### Alıştırma 1
Aşağıdaki haber metnine göre şu soruları yanıtla:
(a) Rasim Özdenören hangi gazetenin yazarıdır?
(b) Yazara göre kamu gelirinden işsizlere ayrılacak pay hangi yollarla sağlanır?
(c) Özdenören'e göre bir kişi aç kalmışsa toplum ne yapmak zorundadır?
———
AKP’ye yakınlığı ile bilinen Yeni Şafak Gazetesi’nin yazarı Rasim Özdenören, bugünkü yazısında işsiz yurttaşlarla ilgili ilginç “çözümler” sundu.

İşsizliğin çözümünü bile İslam’a bağlamayı başaran yazar “Zekât, fazladan vergi tarh etmek vb. suretiyle kamu gelirinden bir kısmı onlara ayrılır, böylece: İşsizliğin çoğalması, bayındırlık hizmetine tahsis edilecek meblağın yeme içmeye sarf edilmesine yöneltilmiş olur.” ifadelerini kullandı.

İşsizlikle ilgili çözümü “Komşusu açken tok yatan bizden değilse”, o işsizleri de komşunun, yani bizim beslememiz gerekecektir.” sözlerinde arayan Özdenören “Bir kişi aç kalmışsa, toplum onu doyurmanın çaresine bakmak zorundadır.” dedi.
———
### Alıştırma 2
Lütfen aşağıdaki kayıtlarda "Where should I click to: Click the central" ifadesini içeren satırdan "click(x=820, y=567)" ifadesini içeren satıra kadar her şeyi, iki satır da dahil olmak üzere, hiçbir değişiklik yapmadan kopyala.

[Kelime ve öğe konumu kayıtları]
———
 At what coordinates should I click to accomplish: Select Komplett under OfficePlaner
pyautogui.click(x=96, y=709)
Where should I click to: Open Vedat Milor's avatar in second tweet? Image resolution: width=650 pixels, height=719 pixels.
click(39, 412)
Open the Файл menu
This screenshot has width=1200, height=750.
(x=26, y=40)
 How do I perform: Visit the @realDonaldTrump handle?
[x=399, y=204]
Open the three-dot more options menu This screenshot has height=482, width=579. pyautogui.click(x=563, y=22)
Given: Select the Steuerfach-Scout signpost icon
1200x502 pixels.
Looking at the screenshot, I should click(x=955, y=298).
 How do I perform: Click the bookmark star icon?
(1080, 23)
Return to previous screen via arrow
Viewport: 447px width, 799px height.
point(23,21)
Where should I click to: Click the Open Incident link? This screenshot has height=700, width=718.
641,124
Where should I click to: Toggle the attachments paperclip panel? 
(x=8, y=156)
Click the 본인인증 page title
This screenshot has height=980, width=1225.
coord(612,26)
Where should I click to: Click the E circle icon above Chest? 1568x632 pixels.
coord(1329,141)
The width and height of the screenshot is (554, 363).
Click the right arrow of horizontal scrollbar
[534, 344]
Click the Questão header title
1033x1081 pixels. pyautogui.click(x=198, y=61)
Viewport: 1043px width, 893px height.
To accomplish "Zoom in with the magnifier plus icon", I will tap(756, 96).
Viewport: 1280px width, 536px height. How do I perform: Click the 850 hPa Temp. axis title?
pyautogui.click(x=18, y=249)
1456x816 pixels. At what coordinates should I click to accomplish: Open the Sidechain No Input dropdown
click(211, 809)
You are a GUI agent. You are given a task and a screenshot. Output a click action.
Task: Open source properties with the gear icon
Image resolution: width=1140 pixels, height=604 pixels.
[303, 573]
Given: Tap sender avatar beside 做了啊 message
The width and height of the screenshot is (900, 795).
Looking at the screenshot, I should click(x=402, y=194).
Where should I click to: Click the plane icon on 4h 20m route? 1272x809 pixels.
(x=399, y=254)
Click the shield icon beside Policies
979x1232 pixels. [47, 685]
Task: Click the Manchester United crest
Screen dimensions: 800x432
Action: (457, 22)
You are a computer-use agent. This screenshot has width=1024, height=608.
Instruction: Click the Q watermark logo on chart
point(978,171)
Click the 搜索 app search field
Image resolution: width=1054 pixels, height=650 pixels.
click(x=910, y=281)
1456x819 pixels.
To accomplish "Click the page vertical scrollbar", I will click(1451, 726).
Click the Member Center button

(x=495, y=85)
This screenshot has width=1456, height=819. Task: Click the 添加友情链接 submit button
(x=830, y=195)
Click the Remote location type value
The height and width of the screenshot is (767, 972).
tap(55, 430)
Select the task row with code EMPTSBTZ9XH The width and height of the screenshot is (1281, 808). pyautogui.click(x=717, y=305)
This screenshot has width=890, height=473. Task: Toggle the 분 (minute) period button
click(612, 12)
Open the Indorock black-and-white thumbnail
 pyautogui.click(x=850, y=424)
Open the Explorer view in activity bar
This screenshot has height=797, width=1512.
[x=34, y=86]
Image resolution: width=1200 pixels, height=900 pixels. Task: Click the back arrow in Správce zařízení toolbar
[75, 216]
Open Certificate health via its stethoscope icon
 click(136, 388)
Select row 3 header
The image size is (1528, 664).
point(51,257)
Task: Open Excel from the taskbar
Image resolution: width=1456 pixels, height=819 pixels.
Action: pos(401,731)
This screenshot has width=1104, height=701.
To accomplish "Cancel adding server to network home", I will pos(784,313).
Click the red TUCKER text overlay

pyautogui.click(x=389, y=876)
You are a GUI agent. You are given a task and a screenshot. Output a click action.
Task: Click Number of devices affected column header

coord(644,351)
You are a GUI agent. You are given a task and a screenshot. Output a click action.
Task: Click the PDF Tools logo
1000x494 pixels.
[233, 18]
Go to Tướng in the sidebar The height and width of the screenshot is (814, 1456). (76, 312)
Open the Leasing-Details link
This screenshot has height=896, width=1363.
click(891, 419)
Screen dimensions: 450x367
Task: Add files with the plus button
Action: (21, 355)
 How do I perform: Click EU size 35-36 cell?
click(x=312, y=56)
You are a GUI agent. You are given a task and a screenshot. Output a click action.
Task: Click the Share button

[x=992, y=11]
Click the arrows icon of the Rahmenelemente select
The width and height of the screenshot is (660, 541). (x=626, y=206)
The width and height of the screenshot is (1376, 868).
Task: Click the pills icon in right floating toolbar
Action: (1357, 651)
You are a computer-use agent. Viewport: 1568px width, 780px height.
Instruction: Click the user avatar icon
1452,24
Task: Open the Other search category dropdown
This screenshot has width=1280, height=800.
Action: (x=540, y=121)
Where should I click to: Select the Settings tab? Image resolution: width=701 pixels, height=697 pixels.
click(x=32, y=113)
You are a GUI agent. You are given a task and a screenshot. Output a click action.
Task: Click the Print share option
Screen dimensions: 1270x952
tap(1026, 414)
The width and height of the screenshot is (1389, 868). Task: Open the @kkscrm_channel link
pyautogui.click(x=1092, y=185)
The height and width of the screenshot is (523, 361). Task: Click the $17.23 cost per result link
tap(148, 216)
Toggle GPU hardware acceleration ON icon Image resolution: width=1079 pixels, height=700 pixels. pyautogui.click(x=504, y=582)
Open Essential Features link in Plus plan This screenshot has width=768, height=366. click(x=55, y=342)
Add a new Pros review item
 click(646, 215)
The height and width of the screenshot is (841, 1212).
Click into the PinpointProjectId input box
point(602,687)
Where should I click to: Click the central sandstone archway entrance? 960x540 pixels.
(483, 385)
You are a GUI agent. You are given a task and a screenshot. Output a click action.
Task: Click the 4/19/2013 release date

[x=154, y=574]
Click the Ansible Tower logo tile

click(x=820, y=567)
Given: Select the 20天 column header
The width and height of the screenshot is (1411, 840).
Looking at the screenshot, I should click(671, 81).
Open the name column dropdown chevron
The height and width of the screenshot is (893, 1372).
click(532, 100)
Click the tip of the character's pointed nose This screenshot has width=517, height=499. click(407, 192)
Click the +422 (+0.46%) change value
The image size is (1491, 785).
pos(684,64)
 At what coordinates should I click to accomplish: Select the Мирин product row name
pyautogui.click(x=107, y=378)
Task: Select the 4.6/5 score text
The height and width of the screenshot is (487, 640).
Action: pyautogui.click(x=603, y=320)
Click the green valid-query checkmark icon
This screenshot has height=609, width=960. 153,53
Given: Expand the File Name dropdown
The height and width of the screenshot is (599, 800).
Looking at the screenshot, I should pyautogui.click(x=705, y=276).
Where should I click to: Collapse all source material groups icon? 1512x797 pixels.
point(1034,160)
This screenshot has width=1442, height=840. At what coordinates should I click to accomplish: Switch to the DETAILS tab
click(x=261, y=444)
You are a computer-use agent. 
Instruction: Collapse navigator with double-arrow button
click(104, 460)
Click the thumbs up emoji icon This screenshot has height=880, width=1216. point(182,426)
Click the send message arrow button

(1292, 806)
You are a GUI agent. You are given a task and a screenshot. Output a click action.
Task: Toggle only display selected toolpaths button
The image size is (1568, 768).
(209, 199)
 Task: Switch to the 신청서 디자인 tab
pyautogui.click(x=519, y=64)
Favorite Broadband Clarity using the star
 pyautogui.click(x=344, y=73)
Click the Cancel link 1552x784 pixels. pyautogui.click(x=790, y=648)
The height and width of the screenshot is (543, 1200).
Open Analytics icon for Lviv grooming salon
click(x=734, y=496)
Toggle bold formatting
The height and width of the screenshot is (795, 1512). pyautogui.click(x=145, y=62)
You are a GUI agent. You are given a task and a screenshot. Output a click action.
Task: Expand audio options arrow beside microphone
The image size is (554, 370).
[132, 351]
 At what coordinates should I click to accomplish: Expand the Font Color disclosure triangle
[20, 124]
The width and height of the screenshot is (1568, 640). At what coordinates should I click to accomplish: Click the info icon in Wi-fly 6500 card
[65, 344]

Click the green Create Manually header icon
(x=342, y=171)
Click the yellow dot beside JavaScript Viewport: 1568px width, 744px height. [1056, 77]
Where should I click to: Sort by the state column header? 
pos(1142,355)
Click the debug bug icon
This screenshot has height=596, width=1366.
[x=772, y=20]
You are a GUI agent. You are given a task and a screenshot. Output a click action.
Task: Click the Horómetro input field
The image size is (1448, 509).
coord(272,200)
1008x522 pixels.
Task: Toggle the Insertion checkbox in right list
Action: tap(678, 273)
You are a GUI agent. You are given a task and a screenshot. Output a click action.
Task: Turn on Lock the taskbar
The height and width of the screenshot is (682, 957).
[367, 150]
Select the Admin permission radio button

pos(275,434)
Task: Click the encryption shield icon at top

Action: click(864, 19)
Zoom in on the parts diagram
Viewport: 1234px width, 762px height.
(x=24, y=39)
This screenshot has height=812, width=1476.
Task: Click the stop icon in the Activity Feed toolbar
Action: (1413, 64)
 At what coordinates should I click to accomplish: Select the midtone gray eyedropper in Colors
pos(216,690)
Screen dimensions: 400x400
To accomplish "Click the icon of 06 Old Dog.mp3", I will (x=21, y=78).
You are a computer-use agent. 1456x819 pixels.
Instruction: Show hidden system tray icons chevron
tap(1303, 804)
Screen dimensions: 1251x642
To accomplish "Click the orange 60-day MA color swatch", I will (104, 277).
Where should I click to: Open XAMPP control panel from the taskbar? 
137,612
———
### Tam çözüm 1
(a) Yeni Şafak Gazetesi'nin yazarıdır.
(b) Zekât, fazladan vergi tarh etmek vb. yollarla sağlanır.
(c) Toplum, onu doyurmanın çaresine bakmak zorundadır.

### Tam çözüm 2
Where should I click to: Click the central sandstone archway entrance? 960x540 pixels.
(483, 385)
You are a GUI agent. You are given a task and a screenshot. Output a click action.
Task: Click the 4/19/2013 release date

[x=154, y=574]
Click the Ansible Tower logo tile

click(x=820, y=567)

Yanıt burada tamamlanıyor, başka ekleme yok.